Jordan Wood
Jordan Wood

Reputation: 2899

Is it safe to ignore compiler warning caused by referring to dispatch_queue_t from Swift?

I have an Objective C class which has the following property:

@property (nonatomic, strong, readonly) dispatch_queue_t couchDispatchQueue;

I have a Swift extension of that class where I reference that property like so:

couchDispatchQueue.async {

When I do that, I get the following compiler warning:

Property type 'OS_dispatch_queue * _Nullable' is incompatible with type 'dispatch_queue_t _Nullable' (aka 'NSObject *') inherited from 'BZCouchDatabase'

I can see why, since my app's generated App-Swift.h file has:

@property (nonatomic, readonly, strong) OS_dispatch_queue * _Nullable couchDispatchQueue;

while dispatch_queue_tis defined as:

typedef NSObject<OS_dispatch_queue> *dispatch_queue_t;

Edit

I've figured out the "further complication" that I was missing in my original description. This property is required by an Objective C protocol which also requires inheritance from NSObject. As soon as I make the Swift class inherit from NSObject and conform to the objective C protocol, I get the warning. The following sample code is enough to set off the warning:

Objective C:

@protocol Thingness 
@property (nonatomic, strong, readonly, nullable) dispatch_queue_t couchDispatchQueue;
@end

Swift:

class Thing: NSObject, Thingness {
    var couchDispatchQueue: DispatchQueue?
}

My question still is: is it safe for me to just silence this warning? Should I file a radar?

Upvotes: 1

Views: 194

Answers (1)

matt
matt

Reputation: 535989

Very well described situation — but I can't reproduce it. When I declare

@property (nonatomic, strong, readonly) dispatch_queue_t couchDispatchQueue;

in an Objective-C class file, the generated header shows me

open var couchDispatchQueue: DispatchQueue! { get }

This is thus seen as a normal Swift 3 DispatchQueue, and my call to couchDispatchQueue.async produces no warning at all.

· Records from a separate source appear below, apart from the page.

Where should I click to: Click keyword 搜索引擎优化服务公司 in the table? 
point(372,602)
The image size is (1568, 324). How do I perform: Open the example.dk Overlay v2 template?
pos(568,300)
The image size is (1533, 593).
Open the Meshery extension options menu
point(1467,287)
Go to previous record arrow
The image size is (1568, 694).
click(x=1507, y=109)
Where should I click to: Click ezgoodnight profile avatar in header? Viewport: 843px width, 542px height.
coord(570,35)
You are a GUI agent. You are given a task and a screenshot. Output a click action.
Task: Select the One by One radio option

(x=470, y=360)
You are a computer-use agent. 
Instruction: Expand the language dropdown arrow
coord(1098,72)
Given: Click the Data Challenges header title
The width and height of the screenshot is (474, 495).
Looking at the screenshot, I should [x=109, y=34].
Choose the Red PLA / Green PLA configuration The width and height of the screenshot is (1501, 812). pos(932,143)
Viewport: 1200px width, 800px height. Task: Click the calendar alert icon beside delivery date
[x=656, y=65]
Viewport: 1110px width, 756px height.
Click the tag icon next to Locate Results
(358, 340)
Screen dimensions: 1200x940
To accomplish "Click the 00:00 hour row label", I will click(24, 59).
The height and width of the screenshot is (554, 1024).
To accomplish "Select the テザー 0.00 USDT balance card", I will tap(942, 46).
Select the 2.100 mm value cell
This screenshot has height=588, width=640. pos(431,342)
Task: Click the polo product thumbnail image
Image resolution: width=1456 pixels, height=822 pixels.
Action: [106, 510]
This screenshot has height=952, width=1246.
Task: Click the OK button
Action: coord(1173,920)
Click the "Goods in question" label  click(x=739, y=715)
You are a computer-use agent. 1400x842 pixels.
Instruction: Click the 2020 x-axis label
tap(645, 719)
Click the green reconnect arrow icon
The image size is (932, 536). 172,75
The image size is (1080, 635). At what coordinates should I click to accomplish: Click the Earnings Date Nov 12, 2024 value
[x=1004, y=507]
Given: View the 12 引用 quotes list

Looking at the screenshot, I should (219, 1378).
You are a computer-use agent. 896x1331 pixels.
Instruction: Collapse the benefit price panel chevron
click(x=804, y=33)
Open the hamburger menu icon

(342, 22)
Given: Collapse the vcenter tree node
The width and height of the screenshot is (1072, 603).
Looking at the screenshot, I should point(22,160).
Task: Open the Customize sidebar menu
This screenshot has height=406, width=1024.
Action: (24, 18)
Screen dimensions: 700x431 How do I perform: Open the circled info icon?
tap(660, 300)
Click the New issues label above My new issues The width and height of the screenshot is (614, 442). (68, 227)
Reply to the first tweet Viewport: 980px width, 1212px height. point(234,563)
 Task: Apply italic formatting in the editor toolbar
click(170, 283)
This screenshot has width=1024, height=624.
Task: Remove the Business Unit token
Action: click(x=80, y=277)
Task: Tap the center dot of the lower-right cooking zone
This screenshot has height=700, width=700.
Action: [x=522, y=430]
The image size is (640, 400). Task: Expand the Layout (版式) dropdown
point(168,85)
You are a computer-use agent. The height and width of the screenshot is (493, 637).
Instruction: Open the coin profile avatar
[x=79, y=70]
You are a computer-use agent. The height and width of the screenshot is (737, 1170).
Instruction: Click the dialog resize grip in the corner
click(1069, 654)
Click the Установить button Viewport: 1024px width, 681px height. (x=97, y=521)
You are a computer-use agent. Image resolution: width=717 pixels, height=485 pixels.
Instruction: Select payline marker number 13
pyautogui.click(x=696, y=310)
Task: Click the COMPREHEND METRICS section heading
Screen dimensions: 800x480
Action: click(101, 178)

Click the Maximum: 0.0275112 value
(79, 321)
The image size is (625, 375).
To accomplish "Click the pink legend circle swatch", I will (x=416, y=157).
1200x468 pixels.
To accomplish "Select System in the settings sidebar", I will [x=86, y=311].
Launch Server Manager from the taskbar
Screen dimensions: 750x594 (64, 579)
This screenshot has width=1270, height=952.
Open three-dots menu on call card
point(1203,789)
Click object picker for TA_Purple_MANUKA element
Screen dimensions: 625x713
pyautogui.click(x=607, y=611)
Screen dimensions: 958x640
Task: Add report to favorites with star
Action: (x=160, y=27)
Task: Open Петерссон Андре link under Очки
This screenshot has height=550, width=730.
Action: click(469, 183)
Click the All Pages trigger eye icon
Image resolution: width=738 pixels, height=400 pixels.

To be clear, I tried it two ways. I declared the couchDispatchQueue property in the .h file for a Thing class. I imported Thing.h into Swift. I then wrote this code in Swift:

class ViewController: UIViewController {
    override func viewDidLoad() {
        super.viewDidLoad()
        Thing().couchDispatchQueue.async {}
    }
}

extension Thing {
    func test() {
        self.couchDispatchQueue.async {}
    }
}

Neither in the straight instance method call nor in the extension do I see any warning.